_TASK PROMPT:_ Give the data again exactly as it is written.

[Opening PROVIDED MATERIAL section]

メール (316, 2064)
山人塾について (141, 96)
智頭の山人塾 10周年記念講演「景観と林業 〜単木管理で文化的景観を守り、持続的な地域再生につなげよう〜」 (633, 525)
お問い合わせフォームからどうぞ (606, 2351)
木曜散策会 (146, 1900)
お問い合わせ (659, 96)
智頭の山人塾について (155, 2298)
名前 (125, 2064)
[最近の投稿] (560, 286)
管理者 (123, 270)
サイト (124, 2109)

[Closing PROVIDED MATERIAL section]

_RESULT BELOW:_
メール (316, 2064)
山人塾について (141, 96)
智頭の山人塾 10周年記念講演「景観と林業 〜単木管理で文化的景観を守り、持続的な地域再生につなげよう〜」 (633, 525)
お問い合わせフォームからどうぞ (606, 2351)
木曜散策会 (146, 1900)
お問い合わせ (659, 96)
智頭の山人塾について (155, 2298)
名前 (125, 2064)
[最近の投稿] (560, 286)
管理者 (123, 270)
サイト (124, 2109)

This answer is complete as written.